**Exercise data**
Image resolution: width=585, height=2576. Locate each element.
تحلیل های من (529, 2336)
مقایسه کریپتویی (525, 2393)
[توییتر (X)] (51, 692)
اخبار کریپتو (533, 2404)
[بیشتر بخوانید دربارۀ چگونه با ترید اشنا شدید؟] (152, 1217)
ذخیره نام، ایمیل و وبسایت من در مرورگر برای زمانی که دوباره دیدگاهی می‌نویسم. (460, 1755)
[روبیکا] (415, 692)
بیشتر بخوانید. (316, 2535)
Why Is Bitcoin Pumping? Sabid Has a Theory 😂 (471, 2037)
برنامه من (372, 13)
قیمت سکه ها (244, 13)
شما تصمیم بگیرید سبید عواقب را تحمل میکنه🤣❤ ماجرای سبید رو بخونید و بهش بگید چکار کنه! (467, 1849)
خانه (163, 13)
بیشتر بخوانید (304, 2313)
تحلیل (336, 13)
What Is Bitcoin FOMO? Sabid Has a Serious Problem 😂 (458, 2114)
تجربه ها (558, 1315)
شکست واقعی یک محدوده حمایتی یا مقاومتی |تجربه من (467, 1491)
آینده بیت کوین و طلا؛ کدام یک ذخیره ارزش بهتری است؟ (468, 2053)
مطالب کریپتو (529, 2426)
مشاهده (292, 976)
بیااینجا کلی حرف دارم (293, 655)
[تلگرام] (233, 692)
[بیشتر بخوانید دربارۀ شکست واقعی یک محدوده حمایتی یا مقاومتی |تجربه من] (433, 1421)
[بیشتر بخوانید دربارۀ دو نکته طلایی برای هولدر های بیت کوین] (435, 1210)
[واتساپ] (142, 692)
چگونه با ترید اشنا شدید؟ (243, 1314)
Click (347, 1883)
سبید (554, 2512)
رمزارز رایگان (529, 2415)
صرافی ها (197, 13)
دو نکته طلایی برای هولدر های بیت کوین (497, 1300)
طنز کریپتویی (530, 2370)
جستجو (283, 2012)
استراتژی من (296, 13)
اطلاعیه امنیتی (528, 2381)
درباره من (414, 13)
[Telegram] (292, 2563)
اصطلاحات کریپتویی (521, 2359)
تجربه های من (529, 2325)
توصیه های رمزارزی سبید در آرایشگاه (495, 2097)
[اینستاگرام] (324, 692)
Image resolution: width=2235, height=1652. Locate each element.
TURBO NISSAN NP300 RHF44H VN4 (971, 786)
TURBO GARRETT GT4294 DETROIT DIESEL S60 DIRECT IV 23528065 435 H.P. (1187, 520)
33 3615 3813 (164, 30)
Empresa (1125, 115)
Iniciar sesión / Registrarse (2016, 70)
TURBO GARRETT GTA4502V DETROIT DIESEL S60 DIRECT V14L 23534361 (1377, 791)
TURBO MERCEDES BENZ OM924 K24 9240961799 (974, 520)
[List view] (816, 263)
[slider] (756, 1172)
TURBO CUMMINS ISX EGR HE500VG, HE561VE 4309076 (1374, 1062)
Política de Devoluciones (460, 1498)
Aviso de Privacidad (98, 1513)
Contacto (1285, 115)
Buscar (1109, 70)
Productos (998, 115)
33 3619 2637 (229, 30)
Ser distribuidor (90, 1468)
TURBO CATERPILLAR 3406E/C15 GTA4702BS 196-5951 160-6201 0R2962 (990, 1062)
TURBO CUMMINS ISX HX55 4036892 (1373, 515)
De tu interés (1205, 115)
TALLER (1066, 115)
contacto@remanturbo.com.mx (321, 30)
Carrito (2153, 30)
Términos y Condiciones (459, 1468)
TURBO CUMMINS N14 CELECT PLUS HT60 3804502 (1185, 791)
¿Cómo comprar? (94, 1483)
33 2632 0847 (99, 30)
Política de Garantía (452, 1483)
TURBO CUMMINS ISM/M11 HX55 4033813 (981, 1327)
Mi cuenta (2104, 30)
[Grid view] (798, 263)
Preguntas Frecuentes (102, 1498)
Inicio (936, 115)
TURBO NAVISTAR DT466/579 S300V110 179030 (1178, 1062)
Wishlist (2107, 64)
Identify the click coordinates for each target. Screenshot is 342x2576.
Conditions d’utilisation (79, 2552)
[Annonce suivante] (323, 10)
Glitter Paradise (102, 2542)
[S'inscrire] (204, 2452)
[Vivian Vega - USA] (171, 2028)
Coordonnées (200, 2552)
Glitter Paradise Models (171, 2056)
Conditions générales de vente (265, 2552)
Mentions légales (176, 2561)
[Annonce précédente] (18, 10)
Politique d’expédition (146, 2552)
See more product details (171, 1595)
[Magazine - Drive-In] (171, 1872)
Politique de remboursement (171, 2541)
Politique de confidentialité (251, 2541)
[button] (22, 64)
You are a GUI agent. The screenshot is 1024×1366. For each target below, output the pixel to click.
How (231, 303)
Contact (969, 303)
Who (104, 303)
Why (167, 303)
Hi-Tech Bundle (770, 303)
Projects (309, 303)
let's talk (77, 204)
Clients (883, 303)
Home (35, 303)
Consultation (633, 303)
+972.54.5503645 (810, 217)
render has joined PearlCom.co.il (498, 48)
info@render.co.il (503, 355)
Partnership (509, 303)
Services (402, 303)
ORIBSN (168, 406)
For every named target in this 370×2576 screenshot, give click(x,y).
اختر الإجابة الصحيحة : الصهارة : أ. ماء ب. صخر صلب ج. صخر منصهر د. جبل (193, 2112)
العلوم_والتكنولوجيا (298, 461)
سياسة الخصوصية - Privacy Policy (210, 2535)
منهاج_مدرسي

**Work to complete**
Using the entries above, extract exactly the span from the line with "Carrito (2153, 30)" to the line with "Glitter Paradise (102, 2542)", both lines included; leave out everything else.

**Answer section**
Carrito (2153, 30)
Términos y Condiciones (459, 1468)
TURBO CUMMINS N14 CELECT PLUS HT60 3804502 (1185, 791)
¿Cómo comprar? (94, 1483)
33 2632 0847 (99, 30)
Política de Garantía (452, 1483)
TURBO CUMMINS ISM/M11 HX55 4033813 (981, 1327)
Mi cuenta (2104, 30)
[Grid view] (798, 263)
Preguntas Frecuentes (102, 1498)
Inicio (936, 115)
TURBO NAVISTAR DT466/579 S300V110 179030 (1178, 1062)
Wishlist (2107, 64)
Identify the click coordinates for each target. Screenshot is 342x2576.
Conditions d’utilisation (79, 2552)
[Annonce suivante] (323, 10)
Glitter Paradise (102, 2542)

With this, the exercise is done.